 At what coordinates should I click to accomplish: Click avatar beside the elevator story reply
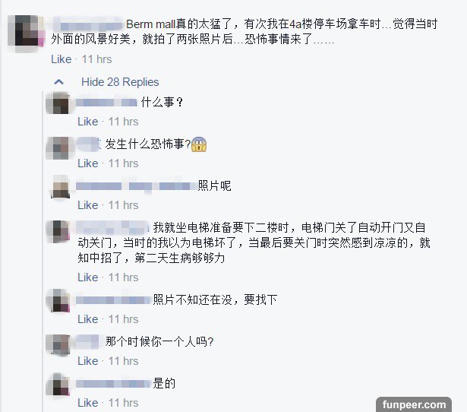pos(58,231)
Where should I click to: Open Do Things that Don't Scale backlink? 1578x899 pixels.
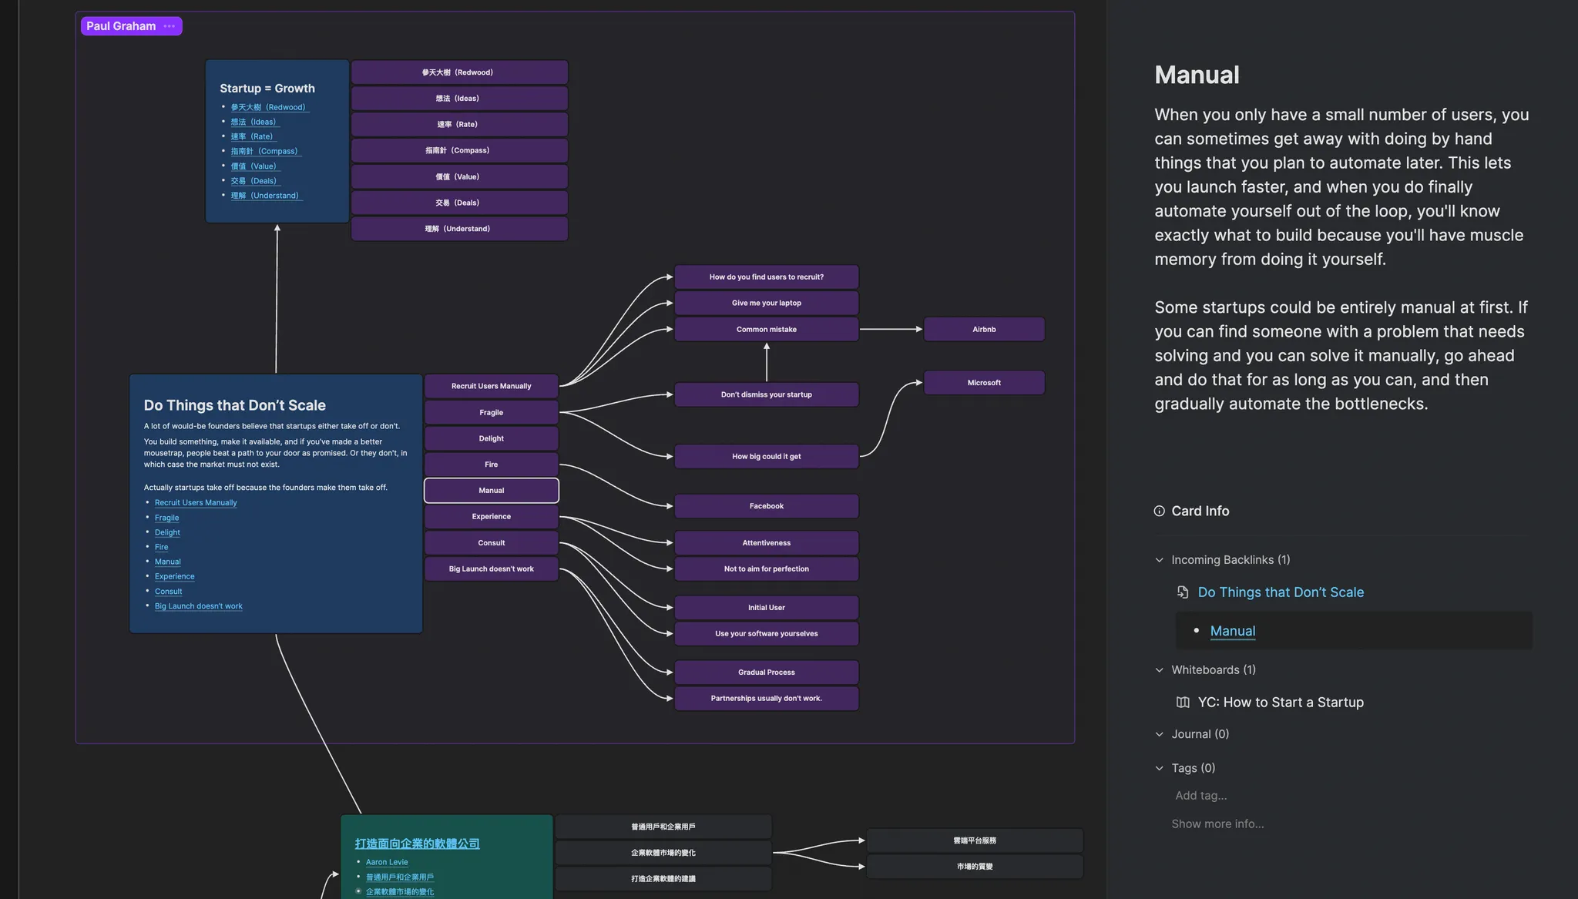coord(1281,592)
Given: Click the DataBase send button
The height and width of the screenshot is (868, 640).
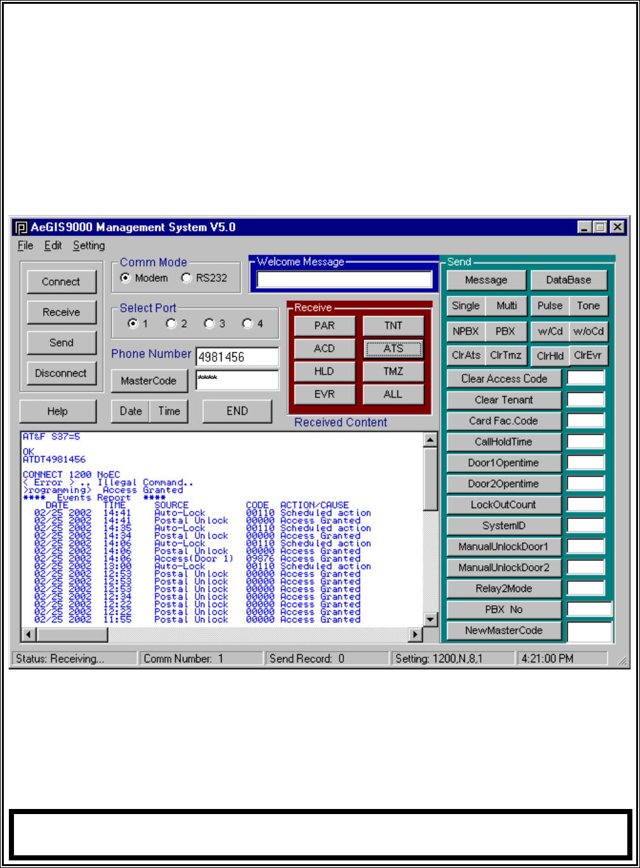Looking at the screenshot, I should point(568,280).
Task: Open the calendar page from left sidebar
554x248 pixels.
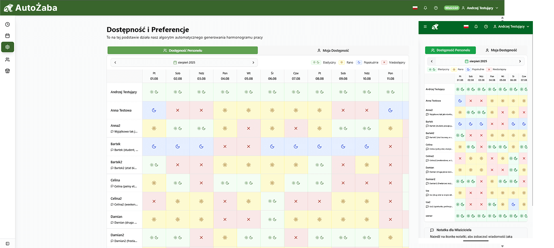Action: pos(7,36)
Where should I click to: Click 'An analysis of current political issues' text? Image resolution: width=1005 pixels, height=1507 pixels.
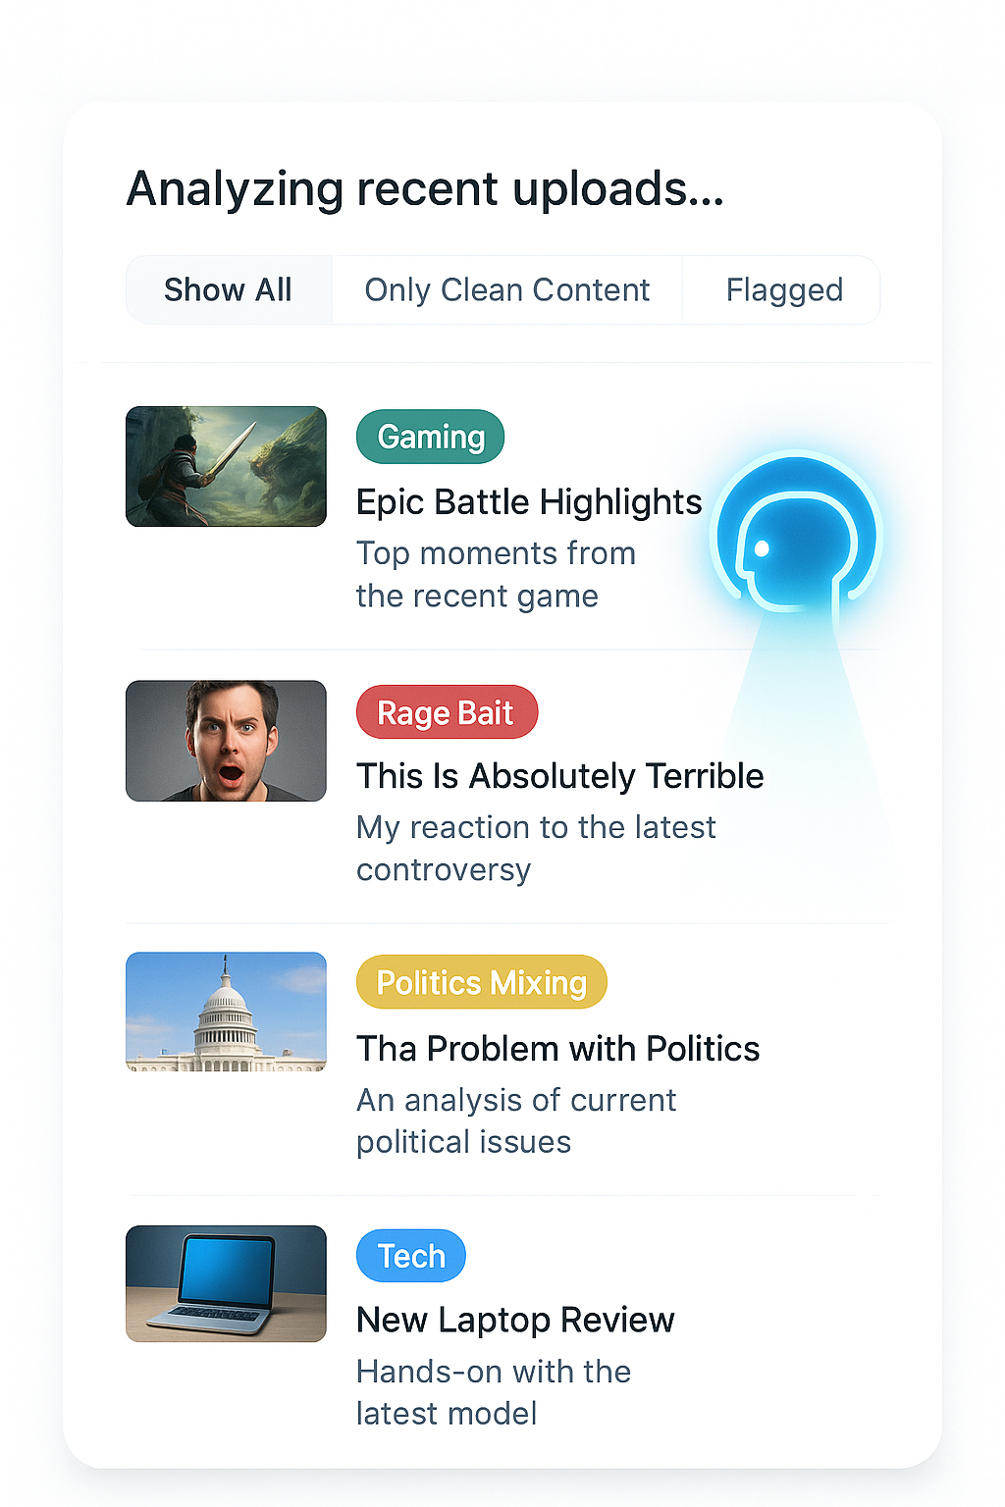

_ _ _ _ _ _ _

Copy the material above word for word, without the pictures.

- _The result_
 At what coordinates should I click to accomplish: Click avatar beside the elevator story reply
pos(58,231)
Where should I click to: Open Do Things that Don't Scale backlink? 1578x899 pixels.
coord(1281,592)
Given: Click the DataBase send button
The height and width of the screenshot is (868, 640).
Looking at the screenshot, I should point(568,280).
Task: Open the calendar page from left sidebar
554x248 pixels.
Action: pos(7,36)
Where should I click to: Click 'An analysis of current political issues' text? Image resolution: width=1005 pixels, height=1507 pixels.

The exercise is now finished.